Sie hält das Tier wie einen edlen Schoßhund, handzahm trotz seines gereckten Horns. Wie sich antike Geschöpfe in den Bildfantasien christlicher Epochen fortpflanzen, zeigt sich am Beispiel des Greifen.

[Gemäldegalerie am Kulturforum, bis 5. Juni, Di bis Fr 10-18 Uhr, Sa und So 11-18 Uhr]

Das stolze Mischwesen mit Adlerkopf und Löwenkörper entstammt altägyptischer Mythologie. Als Machtsymbol hoben es europäische Herrscher aufs Schild und ins Wappen. Naturkundlich exakt schildert der Niederländer Wenzel Hollar diese Spezies inmitten präzise beschrifteter Kräuter und Pflanzen. Noch im 17. Jahrhundert glaubte man an seine Existenz.

Das „Buch der Natur“ war eben – ein dickleibiges, illustriertes Nachschlagewerk des 15. Jahrhunderts blättert es auf – mit den unmöglichsten Kreaturen bestückt. Zwischen allerlei Vipern und Nattern posieren da im Holzschnitt auch Sirenen, also Mischwesen mit Frauenkopf, Flügeln und Schlangenleib.

• **Bereitgestellte Daten**
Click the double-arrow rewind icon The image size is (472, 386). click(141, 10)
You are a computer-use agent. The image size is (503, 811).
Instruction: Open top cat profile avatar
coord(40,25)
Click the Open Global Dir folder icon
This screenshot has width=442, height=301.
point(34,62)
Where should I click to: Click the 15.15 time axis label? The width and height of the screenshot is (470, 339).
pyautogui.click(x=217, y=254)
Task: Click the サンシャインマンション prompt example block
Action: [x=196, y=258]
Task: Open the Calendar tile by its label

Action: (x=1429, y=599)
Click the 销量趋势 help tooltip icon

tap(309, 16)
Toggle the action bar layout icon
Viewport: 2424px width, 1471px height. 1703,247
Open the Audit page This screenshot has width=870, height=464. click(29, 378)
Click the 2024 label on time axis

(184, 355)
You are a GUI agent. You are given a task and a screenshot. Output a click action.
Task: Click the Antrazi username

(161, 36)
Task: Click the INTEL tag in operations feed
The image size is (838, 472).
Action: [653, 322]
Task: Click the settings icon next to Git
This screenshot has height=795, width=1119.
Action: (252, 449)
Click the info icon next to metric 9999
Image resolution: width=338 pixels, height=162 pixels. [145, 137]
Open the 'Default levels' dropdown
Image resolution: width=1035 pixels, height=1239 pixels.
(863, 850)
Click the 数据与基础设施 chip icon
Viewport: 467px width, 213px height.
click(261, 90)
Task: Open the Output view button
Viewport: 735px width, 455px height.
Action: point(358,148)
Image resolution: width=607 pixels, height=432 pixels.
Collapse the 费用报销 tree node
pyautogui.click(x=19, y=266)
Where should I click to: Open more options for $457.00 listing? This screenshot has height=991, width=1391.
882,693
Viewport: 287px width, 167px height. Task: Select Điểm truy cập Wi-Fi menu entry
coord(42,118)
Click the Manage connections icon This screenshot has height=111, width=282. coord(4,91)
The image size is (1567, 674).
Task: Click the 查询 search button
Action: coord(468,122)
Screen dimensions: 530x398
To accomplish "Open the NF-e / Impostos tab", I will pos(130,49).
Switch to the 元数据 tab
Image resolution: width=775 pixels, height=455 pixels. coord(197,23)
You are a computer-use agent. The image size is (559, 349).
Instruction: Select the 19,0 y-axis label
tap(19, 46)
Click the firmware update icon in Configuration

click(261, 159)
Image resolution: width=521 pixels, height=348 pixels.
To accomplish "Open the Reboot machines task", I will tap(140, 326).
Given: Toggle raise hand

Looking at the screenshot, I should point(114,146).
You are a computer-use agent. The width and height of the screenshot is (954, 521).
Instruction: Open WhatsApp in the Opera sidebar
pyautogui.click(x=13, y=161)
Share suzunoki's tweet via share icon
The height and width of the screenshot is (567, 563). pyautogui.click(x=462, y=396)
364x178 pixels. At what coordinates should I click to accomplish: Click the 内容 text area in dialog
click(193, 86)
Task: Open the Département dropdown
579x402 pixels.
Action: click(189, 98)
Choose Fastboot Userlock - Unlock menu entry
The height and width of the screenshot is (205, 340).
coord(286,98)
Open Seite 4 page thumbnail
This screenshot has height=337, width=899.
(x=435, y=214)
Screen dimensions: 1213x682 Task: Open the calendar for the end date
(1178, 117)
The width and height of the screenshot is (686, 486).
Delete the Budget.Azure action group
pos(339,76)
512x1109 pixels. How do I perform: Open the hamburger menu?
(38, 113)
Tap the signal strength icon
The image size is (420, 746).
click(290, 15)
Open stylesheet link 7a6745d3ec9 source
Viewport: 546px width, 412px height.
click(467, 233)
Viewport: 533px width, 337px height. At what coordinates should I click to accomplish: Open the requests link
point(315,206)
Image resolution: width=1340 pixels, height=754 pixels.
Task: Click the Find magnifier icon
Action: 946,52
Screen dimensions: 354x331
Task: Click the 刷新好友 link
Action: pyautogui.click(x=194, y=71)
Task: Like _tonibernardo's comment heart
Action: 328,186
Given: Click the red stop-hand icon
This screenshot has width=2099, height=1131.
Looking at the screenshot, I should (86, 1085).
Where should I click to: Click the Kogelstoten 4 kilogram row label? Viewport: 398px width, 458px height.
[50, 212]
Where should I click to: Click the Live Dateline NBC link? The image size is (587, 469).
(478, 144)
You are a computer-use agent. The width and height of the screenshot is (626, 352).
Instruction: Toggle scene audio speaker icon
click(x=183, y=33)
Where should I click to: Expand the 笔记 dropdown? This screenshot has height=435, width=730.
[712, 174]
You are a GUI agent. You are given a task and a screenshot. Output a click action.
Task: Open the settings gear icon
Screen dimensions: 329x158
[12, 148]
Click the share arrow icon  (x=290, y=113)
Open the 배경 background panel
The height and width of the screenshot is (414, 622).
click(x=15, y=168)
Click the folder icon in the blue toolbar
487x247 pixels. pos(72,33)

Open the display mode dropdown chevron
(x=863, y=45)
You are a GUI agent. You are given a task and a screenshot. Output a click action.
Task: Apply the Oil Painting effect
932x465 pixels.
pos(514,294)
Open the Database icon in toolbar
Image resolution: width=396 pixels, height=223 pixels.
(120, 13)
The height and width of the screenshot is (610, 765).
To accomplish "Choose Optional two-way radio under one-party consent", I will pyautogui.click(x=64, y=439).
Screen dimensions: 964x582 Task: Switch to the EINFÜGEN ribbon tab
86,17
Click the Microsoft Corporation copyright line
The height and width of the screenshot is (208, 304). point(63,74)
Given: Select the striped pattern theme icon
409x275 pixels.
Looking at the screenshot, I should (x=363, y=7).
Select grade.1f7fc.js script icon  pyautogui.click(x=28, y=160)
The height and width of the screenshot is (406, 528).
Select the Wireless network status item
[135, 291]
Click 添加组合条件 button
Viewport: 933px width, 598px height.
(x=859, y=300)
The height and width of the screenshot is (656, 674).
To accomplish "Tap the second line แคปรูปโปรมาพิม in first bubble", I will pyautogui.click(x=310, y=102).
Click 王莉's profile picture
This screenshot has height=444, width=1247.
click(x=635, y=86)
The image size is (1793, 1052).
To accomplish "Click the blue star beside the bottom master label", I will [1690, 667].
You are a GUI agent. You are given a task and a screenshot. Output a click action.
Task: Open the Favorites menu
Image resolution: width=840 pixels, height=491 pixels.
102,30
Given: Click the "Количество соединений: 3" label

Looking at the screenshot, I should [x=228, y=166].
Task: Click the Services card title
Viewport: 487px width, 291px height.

• **Gestellte Aufgaben**
**1.** Gib bitte aus den Einträgen den Abschnitt unverändert wieder, der mit der Zeile beginnt, die „364x178 pixels. At“ enthält, und mit der Zeile endet, die „Looking at the screenshot, I should (86, 1085).“ enthält, beide Zeilen eingeschlossen.
**2.** Führe den Text über Fabelwesen in alten Bildern im Anschluss an seinen letzten Satz weiter.
Der Text und die Einträge haben unterschiedliche Herkunft.

• **Ergebnisse je Aufgabe**
**1.**
364x178 pixels. At what coordinates should I click to accomplish: Click the 内容 text area in dialog
click(193, 86)
Task: Open the Département dropdown
579x402 pixels.
Action: click(189, 98)
Choose Fastboot Userlock - Unlock menu entry
The height and width of the screenshot is (205, 340).
coord(286,98)
Open Seite 4 page thumbnail
This screenshot has height=337, width=899.
(x=435, y=214)
Screen dimensions: 1213x682 Task: Open the calendar for the end date
(1178, 117)
The width and height of the screenshot is (686, 486).
Delete the Budget.Azure action group
pos(339,76)
512x1109 pixels. How do I perform: Open the hamburger menu?
(38, 113)
Tap the signal strength icon
The image size is (420, 746).
click(290, 15)
Open stylesheet link 7a6745d3ec9 source
Viewport: 546px width, 412px height.
click(467, 233)
Viewport: 533px width, 337px height. At what coordinates should I click to accomplish: Open the requests link
point(315,206)
Image resolution: width=1340 pixels, height=754 pixels.
Task: Click the Find magnifier icon
Action: 946,52
Screen dimensions: 354x331
Task: Click the 刷新好友 link
Action: pyautogui.click(x=194, y=71)
Task: Like _tonibernardo's comment heart
Action: 328,186
Given: Click the red stop-hand icon
This screenshot has width=2099, height=1131.
Looking at the screenshot, I should (86, 1085).

**2.**
Frauenpower und Dämonie

Die unheilige Allianz aus sinnlicher Frauenpower und teuflischer Dämonie eskaliert im erbitterten Luftkampf des Heiligen Antonius gegen die Kräfte der Versuchung. Auf einem panoramaartigen Wimmelbild aus den Niederlanden von 1522 geben sich übelste Wahnwesen ein Stelldichein. Sie alle auf dem minutiös gearbeiteten Blatt zu entdecken, ist nicht nur mit einem Blick getan.

Im 18. Jahrhundert endet die Safari durch das Reich der imaginären Tiere. Für den Schweizer Grafiker Johann Rudolf Schellenberg sind sie nur noch als Karikaturen menschlicher Eigenarten und Schrullen gut. Alle Dämonie scheint ihnen aufklärerisch ausgetrieben. Aber ihren wilden Atem haben die Ausgeburten der Fantasie noch lange nicht ausgehaucht. Wer einschläft, kann ihnen begegnen.